No doubt an odd sentence to anyone who hasn't read the book.

I was quite pleased to find a mention of red hair in such an important work of fiction, even if it was an arbitrary one, and it inspired me to look for mentions of red hair in his other works.

I found a few. The first one comes in the work The Road to Wigan Pier. In the book he charts the appalling living conditions of the working class people living in the industrialised north of England. In one passage he describes a sight he encountered.
There are scenes that stand out vividly in my memory.

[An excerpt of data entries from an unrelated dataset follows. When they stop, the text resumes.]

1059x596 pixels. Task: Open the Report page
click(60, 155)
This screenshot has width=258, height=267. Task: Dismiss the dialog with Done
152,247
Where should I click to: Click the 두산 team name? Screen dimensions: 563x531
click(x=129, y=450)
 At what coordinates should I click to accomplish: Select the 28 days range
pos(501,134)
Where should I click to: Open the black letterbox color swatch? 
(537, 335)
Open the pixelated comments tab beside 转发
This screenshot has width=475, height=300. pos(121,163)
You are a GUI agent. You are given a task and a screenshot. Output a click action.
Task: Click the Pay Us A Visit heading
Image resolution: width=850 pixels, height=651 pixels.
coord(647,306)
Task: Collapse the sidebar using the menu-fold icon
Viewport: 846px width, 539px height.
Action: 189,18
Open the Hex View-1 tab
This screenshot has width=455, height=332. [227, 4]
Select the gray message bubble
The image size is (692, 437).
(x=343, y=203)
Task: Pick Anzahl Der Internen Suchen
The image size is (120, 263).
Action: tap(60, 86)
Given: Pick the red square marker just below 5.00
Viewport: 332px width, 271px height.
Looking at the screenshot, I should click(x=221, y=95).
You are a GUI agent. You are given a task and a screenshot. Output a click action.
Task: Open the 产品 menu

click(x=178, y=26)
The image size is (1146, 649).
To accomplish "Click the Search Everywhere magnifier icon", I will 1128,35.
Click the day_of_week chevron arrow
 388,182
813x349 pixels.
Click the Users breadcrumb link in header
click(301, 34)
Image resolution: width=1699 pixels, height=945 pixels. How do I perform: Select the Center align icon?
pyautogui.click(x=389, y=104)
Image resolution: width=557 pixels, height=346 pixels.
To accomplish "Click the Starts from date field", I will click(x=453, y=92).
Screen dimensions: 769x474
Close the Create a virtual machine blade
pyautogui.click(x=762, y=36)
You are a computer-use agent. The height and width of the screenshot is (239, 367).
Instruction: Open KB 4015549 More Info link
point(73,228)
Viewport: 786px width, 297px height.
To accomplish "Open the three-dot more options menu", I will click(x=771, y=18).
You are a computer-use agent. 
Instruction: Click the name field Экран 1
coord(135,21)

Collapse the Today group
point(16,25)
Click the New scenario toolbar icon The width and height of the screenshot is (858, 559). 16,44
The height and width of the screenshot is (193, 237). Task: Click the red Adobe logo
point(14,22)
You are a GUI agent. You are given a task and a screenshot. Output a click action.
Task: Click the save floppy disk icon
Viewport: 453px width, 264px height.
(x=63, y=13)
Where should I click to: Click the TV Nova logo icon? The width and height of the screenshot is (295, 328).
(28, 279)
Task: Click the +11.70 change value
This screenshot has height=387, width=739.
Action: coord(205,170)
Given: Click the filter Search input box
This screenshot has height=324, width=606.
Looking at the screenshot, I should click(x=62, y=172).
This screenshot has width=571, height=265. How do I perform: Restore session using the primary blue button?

The almost bare living-room of a cottage in a little mining village, where the whole family was out of work and everyone seemed to be underfed; and the big family of grown-up sons and daughters sprawling aimlessly about, all strangely alike with red hair, splendid bones, and pinched faces ruined by malnutrition and idleness; and one tall son sitting by the fire-place, too listless even to notice the entry of a stranger, and slowly peeling a sticky sock from a bare foot.
The second mention comes in his work Down and Out in Paris and London. In Chapter 3 he describes his experiences of poverty whilst living in Paris.
...I used to sell a few of my clothes, smuggling them out of the hotel in small packets and taking them to a secondhand shop in the rue de la Montagne St Geneviève. The shopman was a red-haired Jew, an extraordinary disagreeable man, who used to fall into furious rages at the sight of a client. From his manner one would have supposed that we had done him some injury by coming to him. ‘Merde!’ he used to shout, ‘you here again? What do you think this is? A soup kitchen?’ And he paid incredibly low prices.
This is interesting as it can be taken as another account of a red-haired Jewish figure in literature. Although the book is a real life account and not a work of fiction it does fall into the habit of portraying a red-haired Jewish character in a familiar unflattering light. Complete with disagreeable manners and an interest in financial gain.

It's not very common these days to encounter red-haired Jewish people, so this encounter with a red-haired Jewish shopkeep seems like quite an unfamiliar scenario to the eyes of any modern reader. (Though the old-fashioned role of the shopkeep in general has somewhat went extinct in our modern age of high street chains.)

One wonders just how different population demographics were in previous times. Were things quite so different? Or was Orwell maybe taking liberties with the truth?

It'll be interesting to see if any further references to red hair pop up in his other works.